After a few very active years, the state of discrete logarithms in small characteristic finite fields has been more or less stabilized. From a practical point of view, the complexity of the polynomial time precomputation of the logarithms of factor base elements has been reduced [22] to \(O(q^6)\) for finite fields of the form \({\mathbb {F}}_{q^k}\) with \(k<2q\). From a theoretical point of view, the most recent progress appears in [15] and proposes a method to reduce the heuristic hypotheses required : it would now suffice to prove the existence of a pair of polynomials \((S_0,S_1)\) such that \(S_1(X)X^q-S_0(X)\) has an irreducible factor of degree k. This final, challenging question remains open, despite the fact that in practical computations, finding \((S_0,S_1)\) is easy and efficient.

Another problem would be to find a truly polynomial time algorithm rather than a quasi-polynomial one. With the current techniques for the individual logarithm part, this does not seem possible. This is due to the fact that each inner node of the tree involved during the descent process has O(q) sons. Since the height of the tree is logarithmic in k, the total number of leaves is already more that polynomial in the size of the field. More precisely, for \(k\approx q\), the number of leaves is \(O(q^{O(\log q)})\), thus dominating any polynomial in q.

Finally, the hardest and possibly most interesting open problem would be to somehow generalize these algorithms to the case of larger characteristic fields, the goal being to beat the apparent \(L_N(1/3)\) barrier for large characteristic.

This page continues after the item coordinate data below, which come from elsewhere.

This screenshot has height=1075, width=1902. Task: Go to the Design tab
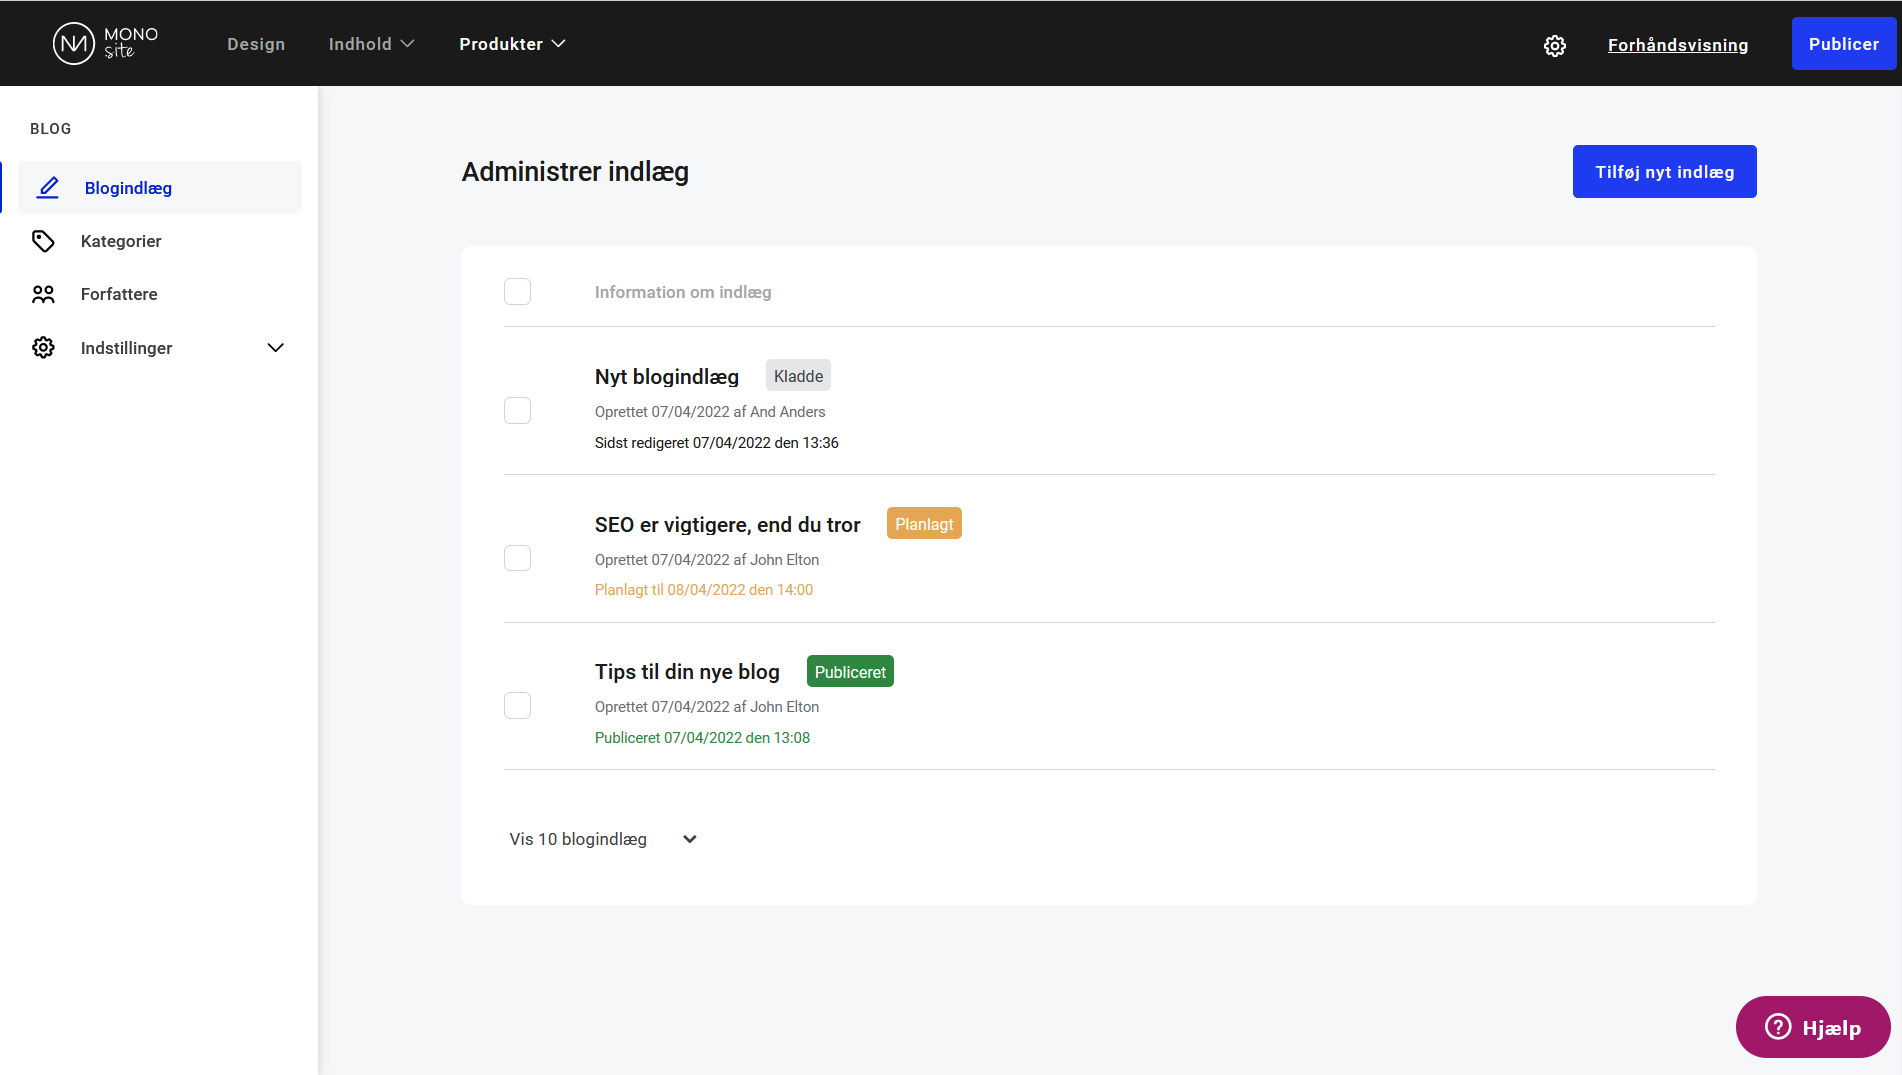tap(256, 44)
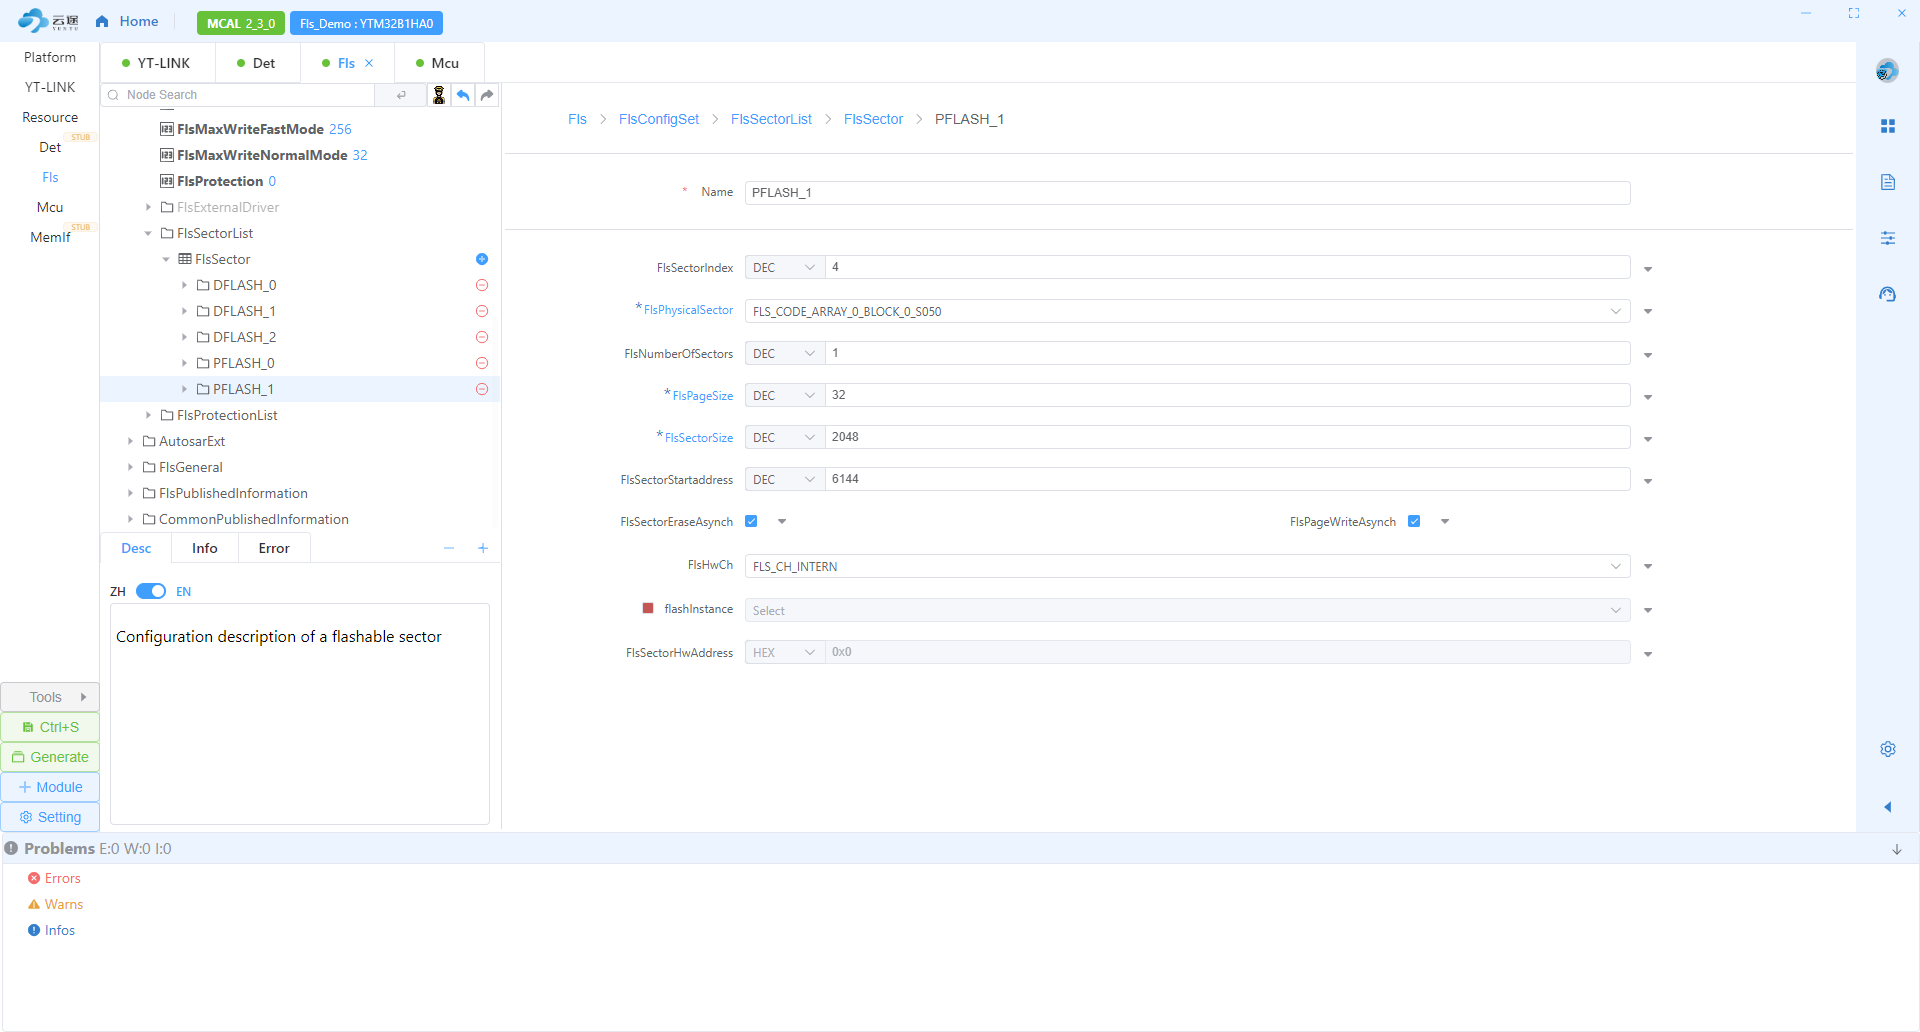Click the redo arrow beside Node Search

pos(487,95)
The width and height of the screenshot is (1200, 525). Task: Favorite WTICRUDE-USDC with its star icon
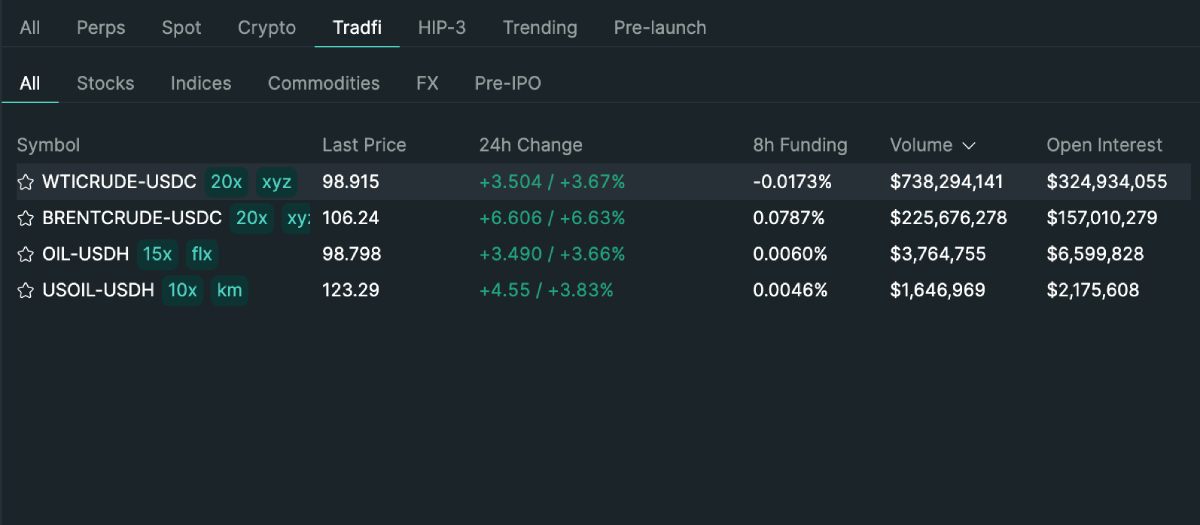pyautogui.click(x=26, y=182)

Unfortunately, the ideas based on the use of polynomials and change of variables seem to be unusable in this context and different techniques would be required. Related issues are the possibility of finding improved algorithms for the factorization of large integers or for discrete logarithms on elliptic curve. This last question is discussed in [26].